Start of RECORDS PROVIDED

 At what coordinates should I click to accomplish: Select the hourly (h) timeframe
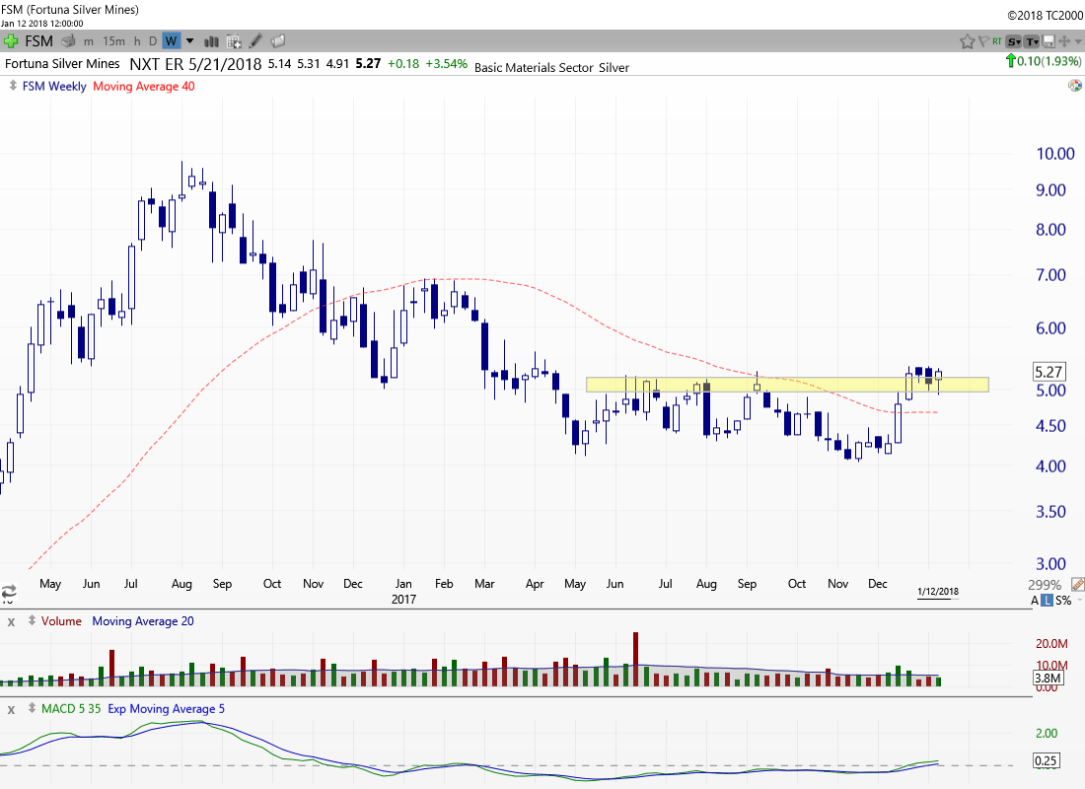(137, 41)
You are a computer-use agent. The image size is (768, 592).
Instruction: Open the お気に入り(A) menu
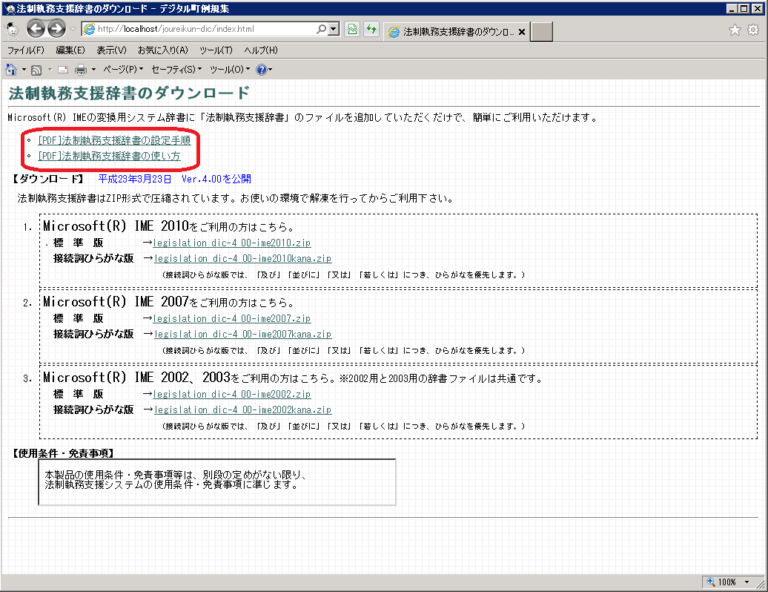pyautogui.click(x=162, y=50)

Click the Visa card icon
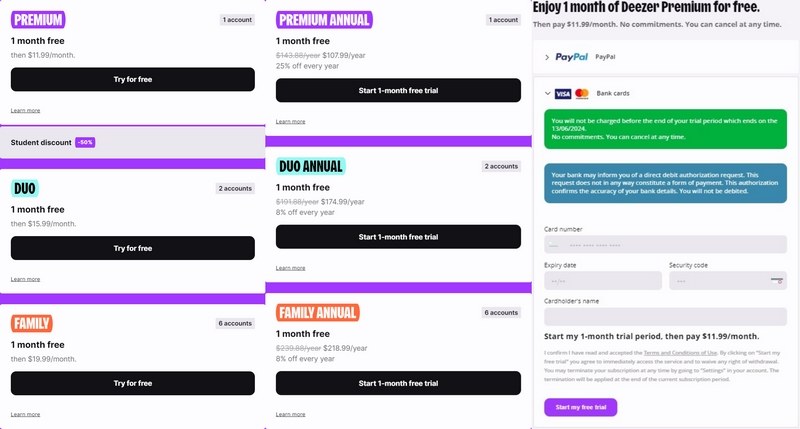562,93
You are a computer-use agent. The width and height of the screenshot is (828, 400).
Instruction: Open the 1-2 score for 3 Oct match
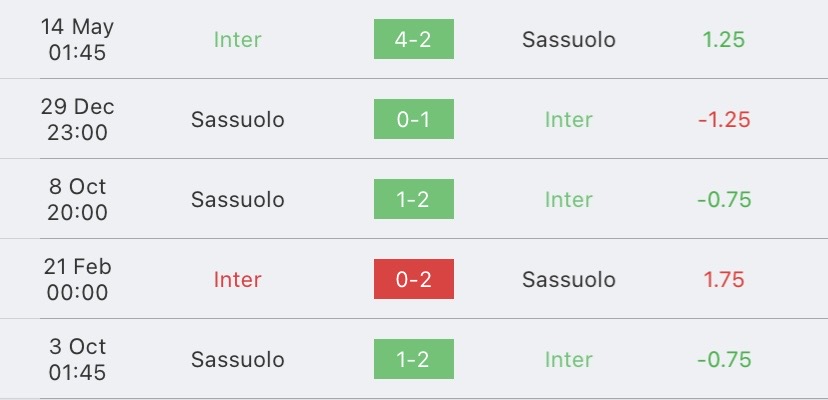pyautogui.click(x=413, y=359)
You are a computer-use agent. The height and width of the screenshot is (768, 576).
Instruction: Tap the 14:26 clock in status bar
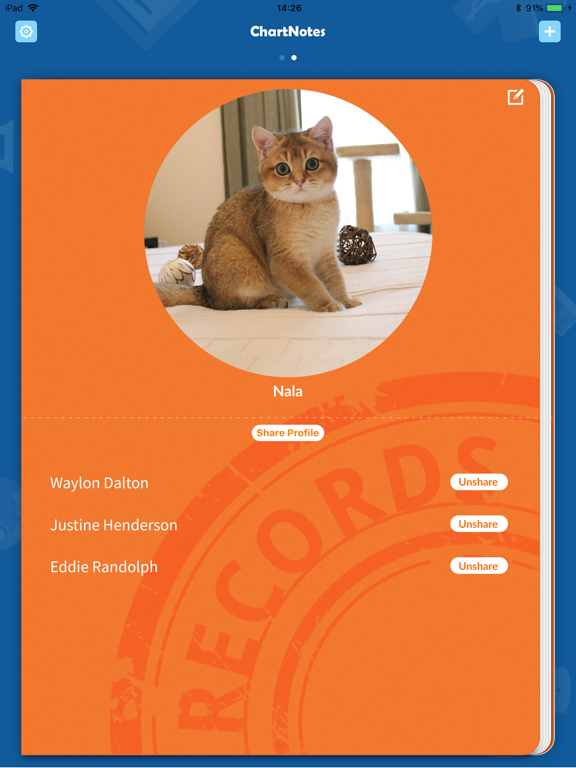(x=288, y=8)
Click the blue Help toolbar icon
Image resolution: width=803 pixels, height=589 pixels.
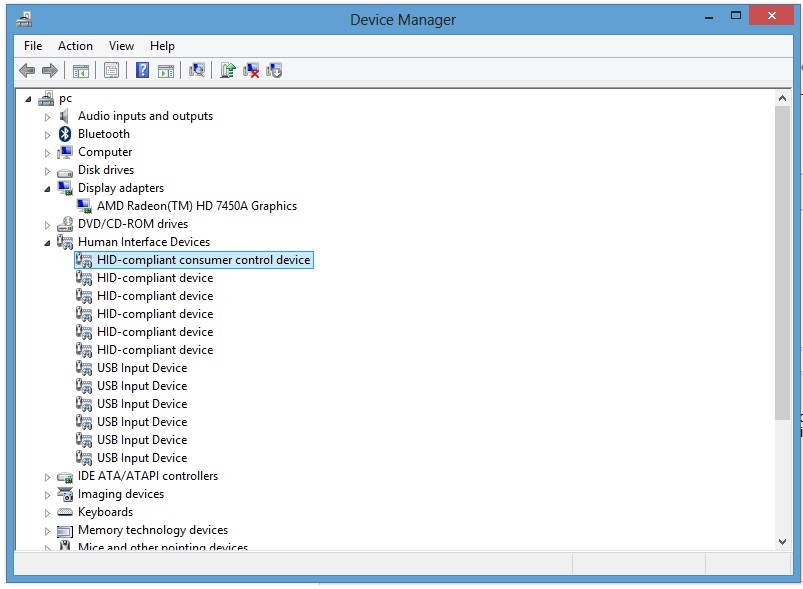click(x=143, y=70)
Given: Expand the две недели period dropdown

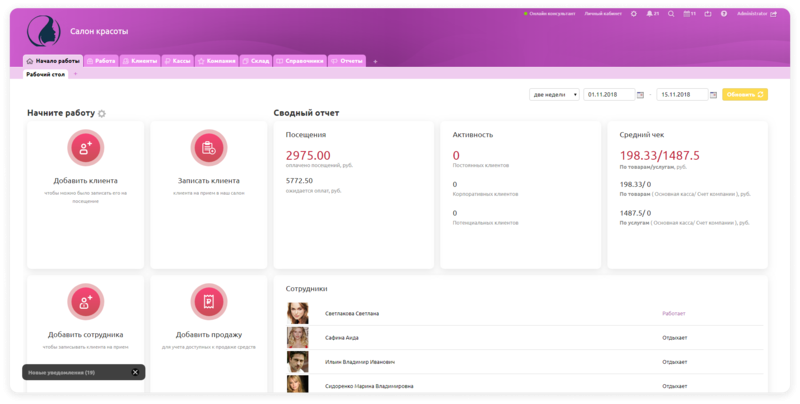Looking at the screenshot, I should (554, 94).
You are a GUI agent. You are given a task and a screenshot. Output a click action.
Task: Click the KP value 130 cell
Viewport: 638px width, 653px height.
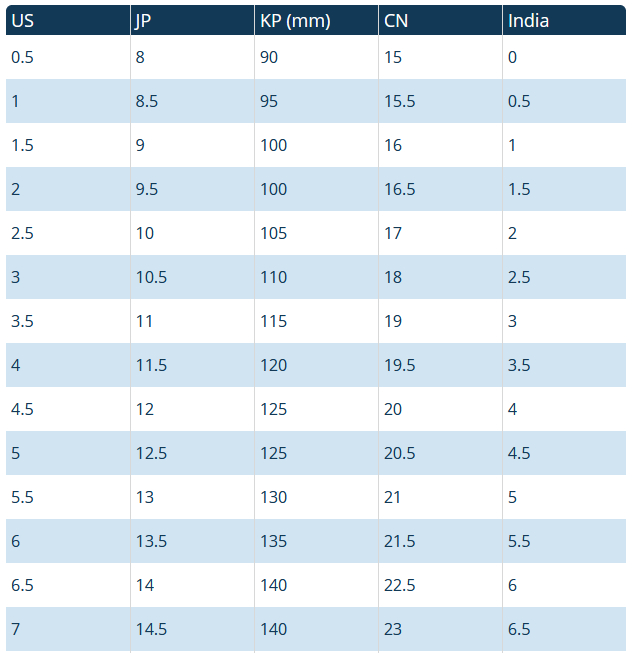click(273, 497)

End of RECORDS PROVIDED

● **WHAT NEEDS TO BE DONE**:
The answer is the whole listing above, written out verbatim, without its pictures.

● **THE ANSWER**:
 At what coordinates should I click to accomplish: Select the hourly (h) timeframe
(137, 41)
You are a computer-use agent. The image size is (768, 592).
Instruction: Open the お気に入り(A) menu
pyautogui.click(x=162, y=50)

Click the Visa card icon
562,93
You are a computer-use agent. The width and height of the screenshot is (828, 400).
Instruction: Open the 1-2 score for 3 Oct match
pyautogui.click(x=413, y=359)
You are a computer-use agent. The height and width of the screenshot is (768, 576).
Instruction: Tap the 14:26 clock in status bar
(x=288, y=8)
Click the blue Help toolbar icon
Image resolution: width=803 pixels, height=589 pixels.
click(x=143, y=70)
Given: Expand the две недели period dropdown

Looking at the screenshot, I should (554, 94).
You are a GUI agent. You are given a task and a screenshot. Output a click action.
Task: Click the KP value 130 cell
Viewport: 638px width, 653px height.
click(273, 497)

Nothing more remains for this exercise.